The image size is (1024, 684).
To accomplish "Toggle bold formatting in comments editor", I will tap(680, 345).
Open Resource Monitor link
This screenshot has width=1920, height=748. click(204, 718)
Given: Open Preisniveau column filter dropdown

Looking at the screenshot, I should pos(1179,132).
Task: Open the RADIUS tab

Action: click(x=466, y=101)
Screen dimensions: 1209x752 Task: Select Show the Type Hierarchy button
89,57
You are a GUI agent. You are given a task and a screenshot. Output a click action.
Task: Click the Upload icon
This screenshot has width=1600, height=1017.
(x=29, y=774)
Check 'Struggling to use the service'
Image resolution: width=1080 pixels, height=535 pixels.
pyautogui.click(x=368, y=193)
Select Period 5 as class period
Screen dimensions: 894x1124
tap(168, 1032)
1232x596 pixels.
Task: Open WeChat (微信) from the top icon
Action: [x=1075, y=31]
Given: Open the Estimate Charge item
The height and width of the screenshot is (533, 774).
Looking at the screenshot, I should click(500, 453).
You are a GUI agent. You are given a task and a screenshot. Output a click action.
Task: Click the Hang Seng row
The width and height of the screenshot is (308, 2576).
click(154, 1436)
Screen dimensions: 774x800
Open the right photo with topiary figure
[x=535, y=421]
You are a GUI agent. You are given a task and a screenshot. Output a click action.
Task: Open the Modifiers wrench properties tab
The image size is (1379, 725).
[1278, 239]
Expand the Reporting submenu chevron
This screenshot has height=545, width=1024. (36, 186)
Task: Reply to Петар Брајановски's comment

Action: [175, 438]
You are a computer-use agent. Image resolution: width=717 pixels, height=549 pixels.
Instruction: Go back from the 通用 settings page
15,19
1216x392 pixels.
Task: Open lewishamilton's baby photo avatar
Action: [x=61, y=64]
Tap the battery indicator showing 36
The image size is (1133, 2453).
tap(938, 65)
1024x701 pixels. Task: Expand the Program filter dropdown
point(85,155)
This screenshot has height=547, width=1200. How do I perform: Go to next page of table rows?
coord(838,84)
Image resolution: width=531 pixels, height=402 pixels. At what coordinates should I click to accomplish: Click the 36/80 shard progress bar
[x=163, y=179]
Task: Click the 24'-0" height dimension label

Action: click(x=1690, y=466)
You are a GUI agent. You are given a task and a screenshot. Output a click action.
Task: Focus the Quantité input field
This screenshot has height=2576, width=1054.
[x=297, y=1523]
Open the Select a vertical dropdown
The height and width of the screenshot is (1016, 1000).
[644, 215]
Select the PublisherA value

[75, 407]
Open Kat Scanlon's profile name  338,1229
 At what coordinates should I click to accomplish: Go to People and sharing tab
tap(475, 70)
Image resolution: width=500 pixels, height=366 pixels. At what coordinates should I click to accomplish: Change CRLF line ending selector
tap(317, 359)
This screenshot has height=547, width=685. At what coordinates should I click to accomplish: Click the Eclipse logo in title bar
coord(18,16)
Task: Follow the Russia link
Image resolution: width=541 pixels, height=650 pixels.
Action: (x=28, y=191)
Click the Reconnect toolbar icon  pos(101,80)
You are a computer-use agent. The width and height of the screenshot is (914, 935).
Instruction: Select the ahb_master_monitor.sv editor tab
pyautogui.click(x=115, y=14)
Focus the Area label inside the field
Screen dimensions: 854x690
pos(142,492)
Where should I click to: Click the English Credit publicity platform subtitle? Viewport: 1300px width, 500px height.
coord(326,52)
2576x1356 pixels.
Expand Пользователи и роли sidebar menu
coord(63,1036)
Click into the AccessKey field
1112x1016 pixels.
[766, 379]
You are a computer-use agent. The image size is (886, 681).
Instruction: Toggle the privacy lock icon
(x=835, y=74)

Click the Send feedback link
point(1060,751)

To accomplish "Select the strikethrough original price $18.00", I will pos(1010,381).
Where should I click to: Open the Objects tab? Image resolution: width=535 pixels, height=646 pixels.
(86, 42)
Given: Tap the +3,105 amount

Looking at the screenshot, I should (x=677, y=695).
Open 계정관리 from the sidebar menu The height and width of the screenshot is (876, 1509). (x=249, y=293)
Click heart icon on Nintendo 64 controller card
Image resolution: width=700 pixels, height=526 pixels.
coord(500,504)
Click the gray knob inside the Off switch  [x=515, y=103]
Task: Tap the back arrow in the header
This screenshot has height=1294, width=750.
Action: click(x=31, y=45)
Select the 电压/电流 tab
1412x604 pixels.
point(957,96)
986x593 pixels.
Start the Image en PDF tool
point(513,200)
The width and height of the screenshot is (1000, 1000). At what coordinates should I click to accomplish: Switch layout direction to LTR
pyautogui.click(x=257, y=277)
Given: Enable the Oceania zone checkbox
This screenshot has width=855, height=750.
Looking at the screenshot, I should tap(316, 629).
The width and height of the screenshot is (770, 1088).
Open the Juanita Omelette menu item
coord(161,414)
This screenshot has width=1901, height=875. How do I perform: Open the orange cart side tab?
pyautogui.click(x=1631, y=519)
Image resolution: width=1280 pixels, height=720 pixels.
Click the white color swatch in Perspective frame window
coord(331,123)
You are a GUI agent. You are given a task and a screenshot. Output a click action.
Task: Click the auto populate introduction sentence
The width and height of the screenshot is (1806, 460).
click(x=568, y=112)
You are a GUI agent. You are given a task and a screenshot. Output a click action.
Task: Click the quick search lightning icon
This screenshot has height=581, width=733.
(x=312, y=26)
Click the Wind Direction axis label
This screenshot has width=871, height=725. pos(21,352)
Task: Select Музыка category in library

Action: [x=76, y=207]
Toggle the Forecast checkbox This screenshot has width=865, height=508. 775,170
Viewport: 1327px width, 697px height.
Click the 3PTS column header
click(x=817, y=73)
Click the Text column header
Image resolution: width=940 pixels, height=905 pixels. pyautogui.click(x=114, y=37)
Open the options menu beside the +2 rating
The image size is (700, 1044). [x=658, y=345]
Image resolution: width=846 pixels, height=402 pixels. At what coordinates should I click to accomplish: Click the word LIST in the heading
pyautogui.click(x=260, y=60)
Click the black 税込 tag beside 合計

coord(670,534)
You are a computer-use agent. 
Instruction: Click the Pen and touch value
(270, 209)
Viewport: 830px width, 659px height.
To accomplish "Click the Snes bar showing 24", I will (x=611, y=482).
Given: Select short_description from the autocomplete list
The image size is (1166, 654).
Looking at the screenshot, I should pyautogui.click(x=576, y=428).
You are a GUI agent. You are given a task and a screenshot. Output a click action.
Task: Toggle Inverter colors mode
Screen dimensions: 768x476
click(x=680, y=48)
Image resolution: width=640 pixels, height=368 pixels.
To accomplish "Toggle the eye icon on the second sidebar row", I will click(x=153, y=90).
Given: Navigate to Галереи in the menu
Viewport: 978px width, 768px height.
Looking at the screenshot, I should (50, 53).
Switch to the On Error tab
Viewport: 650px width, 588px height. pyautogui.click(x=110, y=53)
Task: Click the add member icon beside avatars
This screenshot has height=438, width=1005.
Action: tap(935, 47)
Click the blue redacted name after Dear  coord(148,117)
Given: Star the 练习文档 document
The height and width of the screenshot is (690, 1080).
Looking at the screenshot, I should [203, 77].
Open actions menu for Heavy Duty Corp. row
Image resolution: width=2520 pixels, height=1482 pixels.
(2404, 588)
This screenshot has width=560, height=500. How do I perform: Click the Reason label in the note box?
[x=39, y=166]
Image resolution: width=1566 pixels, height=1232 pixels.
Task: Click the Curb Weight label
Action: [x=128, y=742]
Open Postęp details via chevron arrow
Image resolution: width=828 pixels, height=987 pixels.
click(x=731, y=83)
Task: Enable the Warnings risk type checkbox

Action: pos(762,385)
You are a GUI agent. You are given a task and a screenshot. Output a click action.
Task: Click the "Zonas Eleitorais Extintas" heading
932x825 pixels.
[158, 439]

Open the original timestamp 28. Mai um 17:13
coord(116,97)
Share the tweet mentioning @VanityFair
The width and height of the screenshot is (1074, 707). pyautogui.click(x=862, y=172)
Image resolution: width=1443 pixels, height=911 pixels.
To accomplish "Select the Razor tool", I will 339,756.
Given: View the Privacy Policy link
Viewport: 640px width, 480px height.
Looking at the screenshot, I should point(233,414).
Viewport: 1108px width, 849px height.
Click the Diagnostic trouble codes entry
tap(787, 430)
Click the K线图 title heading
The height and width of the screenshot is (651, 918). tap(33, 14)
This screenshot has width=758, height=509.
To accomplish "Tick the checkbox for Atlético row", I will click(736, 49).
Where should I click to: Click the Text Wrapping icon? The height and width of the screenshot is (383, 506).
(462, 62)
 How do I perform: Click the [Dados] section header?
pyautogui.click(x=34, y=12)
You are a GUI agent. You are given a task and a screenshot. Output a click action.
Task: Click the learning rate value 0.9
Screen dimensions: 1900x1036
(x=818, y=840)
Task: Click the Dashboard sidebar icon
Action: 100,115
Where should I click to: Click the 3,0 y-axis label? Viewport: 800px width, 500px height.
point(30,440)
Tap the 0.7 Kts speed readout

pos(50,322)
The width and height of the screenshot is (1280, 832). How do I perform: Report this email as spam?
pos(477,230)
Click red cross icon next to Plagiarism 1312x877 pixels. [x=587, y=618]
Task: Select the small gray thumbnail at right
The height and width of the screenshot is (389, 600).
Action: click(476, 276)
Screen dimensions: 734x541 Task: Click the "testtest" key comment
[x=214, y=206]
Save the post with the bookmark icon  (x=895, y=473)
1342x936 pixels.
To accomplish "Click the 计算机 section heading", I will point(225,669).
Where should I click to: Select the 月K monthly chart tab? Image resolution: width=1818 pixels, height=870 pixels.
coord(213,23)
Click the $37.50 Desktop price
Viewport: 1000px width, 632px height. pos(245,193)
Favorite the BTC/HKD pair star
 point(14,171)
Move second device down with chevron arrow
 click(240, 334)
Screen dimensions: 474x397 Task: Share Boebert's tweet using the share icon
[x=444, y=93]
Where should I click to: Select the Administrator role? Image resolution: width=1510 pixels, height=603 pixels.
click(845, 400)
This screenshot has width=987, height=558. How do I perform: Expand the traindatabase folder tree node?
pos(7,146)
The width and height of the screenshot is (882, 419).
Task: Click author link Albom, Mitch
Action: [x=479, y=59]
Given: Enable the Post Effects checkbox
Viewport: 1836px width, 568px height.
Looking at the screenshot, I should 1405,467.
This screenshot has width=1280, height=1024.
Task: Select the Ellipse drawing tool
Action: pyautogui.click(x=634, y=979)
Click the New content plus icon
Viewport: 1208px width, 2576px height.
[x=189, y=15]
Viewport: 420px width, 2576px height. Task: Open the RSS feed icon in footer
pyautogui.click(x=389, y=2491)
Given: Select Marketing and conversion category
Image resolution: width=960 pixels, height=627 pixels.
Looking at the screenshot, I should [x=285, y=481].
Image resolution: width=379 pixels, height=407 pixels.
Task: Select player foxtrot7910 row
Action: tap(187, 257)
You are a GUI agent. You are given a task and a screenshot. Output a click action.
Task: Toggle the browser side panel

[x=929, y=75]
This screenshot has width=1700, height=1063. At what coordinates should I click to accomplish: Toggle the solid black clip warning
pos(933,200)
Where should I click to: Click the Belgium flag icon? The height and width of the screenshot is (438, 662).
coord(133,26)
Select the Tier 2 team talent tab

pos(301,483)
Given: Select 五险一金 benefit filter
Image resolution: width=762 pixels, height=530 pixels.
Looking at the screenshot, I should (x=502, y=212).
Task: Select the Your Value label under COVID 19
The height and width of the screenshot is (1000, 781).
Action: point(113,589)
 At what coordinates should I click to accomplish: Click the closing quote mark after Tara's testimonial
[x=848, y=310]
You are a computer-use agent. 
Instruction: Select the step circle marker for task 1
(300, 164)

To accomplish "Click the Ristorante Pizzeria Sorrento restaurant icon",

= = =

» What this task involves
For the string "computer", search the preceding data and copy every line that includes it.

» Reply to the exercise
You are a computer-use agent. Image resolution: width=717 pixels, height=549 pixels.
You are a computer-use agent. The width and height of the screenshot is (914, 935).
You are a computer-use agent. The image size is (886, 681).
You are a computer-use agent. 
You are a computer-use agent. 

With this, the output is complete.